Let me explain that in 2010, Speaker Madigan pushed through the legislature in 12 hours a Tier II to public pensions that meant that for those hired after January 1, 2011 workers would need to work longer, pay less into the system and receive 60% of the pension that Tier I employees receive.
The law gives current Tier II members and future Tier II members – all new teachers – the option of joining a new “Tier III” retirement plan.
The optional Tier III “hybrid” retirement plan has two parts – a small life-long “defined benefit” (DB) pension and a “defined contribution” (DC) plan similar to a 401(k).
The change does not impact current retirees or Tier I members.
How is it a diminishment?
Because a defined contribution system is a stock market gamble compared to our current defined benefit system, which like Social Security, guarantees a planned financial retirement.
For the time being it is a choice option for Tier II and the new Tier III employee.
But don’t miss the game plan.
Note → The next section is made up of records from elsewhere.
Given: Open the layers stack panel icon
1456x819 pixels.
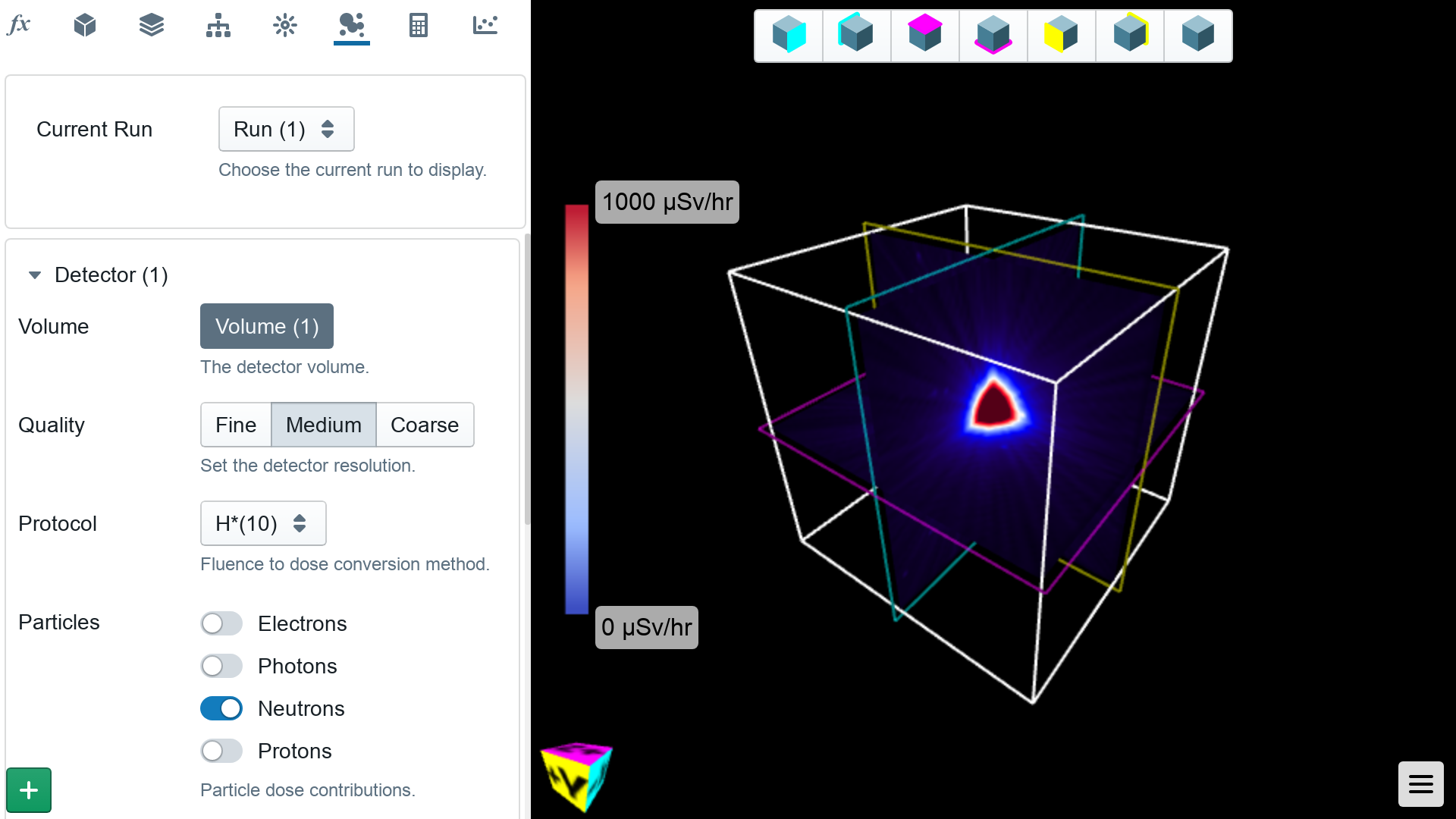Looking at the screenshot, I should (151, 25).
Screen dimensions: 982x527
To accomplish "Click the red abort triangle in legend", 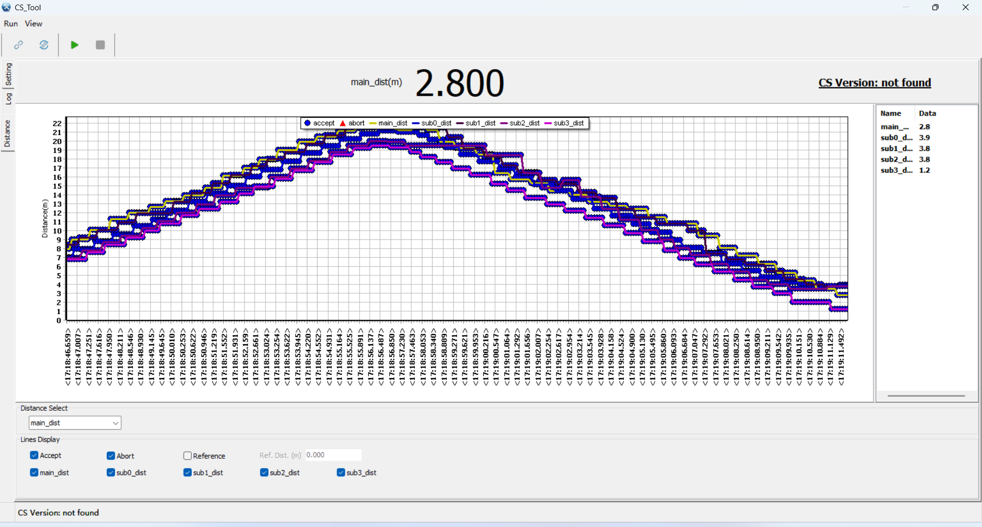I will 343,123.
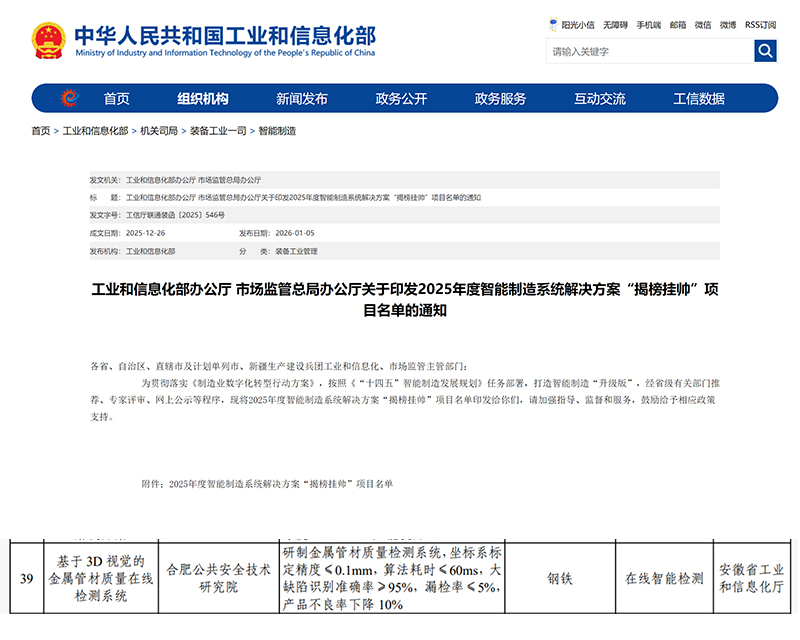Screen dimensions: 800x640
Task: Open the 首页 navigation tab
Action: pyautogui.click(x=116, y=99)
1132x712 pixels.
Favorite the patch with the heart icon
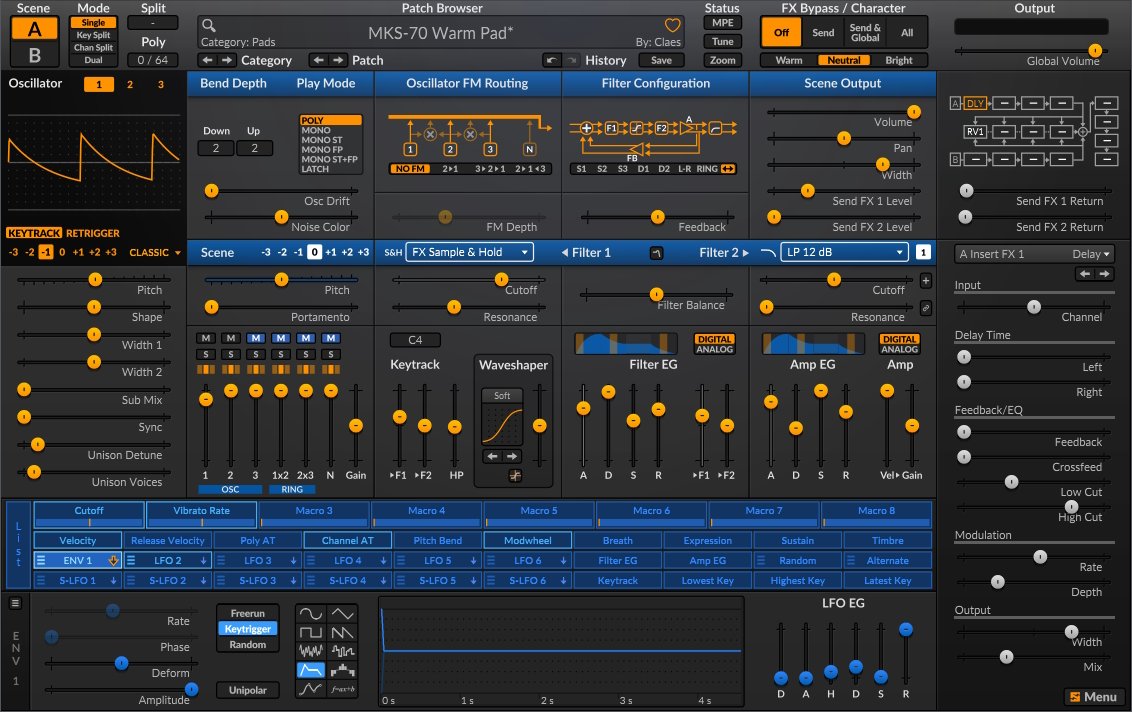673,26
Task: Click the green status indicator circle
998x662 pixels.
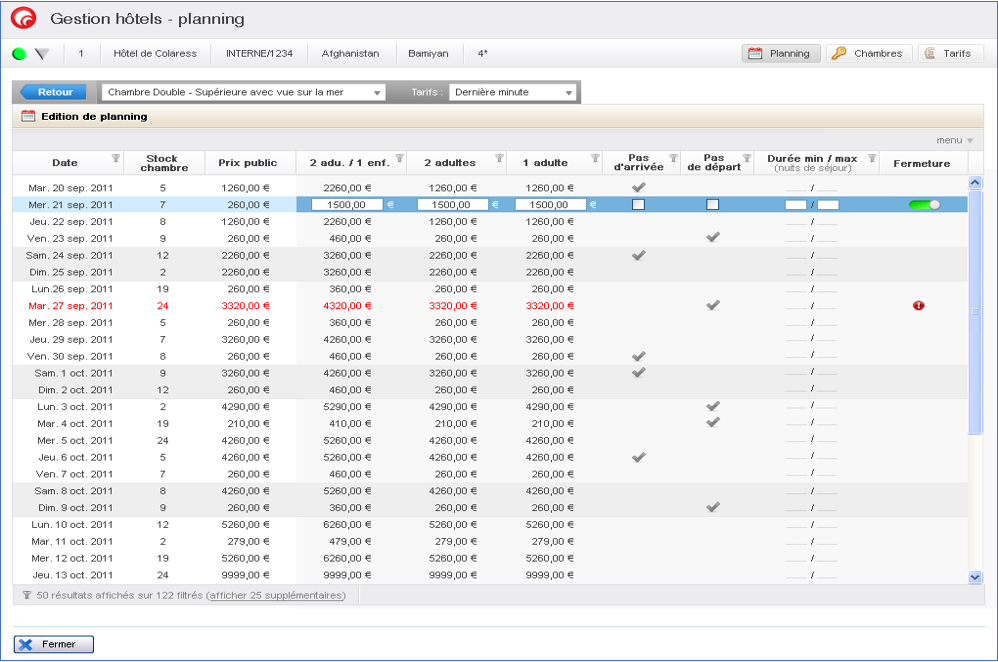Action: [x=19, y=54]
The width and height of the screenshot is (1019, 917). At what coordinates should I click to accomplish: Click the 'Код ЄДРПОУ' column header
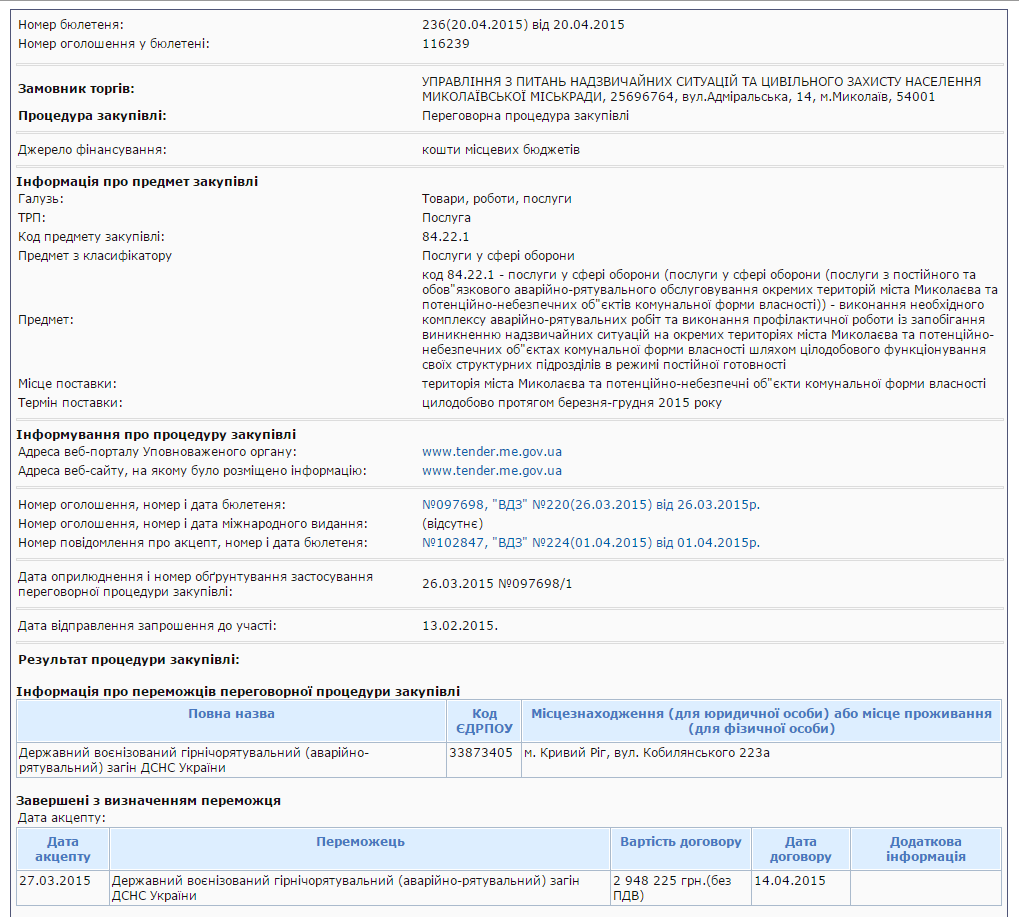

This is another slow chipping away at the defined benefit system and further undermines the financial stability of TRS by drawing member contributions out of the system.
By the way, none of the legislators I am in touch with notified us that this was in the bill.
Did they know? Did they read what they were voting on?
Could those of us who have been in the pension fight for years have mobilized folks to oppose including this Rauner agenda item while still supporting passage of the budget, a tax incease and an override if we knew about this?
I did read that the budget agreement included $1.5 billion in savings from pension reform and wondered where these “savings” were coming from.
Savings without added revenue means a cost to the retirement system. A cost to future retirees.
David Weber brings up an important point. A defined contribution system turns every future and current pensioner into an individual investor rather than a member of a large interest group.
Politically, this is suicide when compared to the power of the 1%.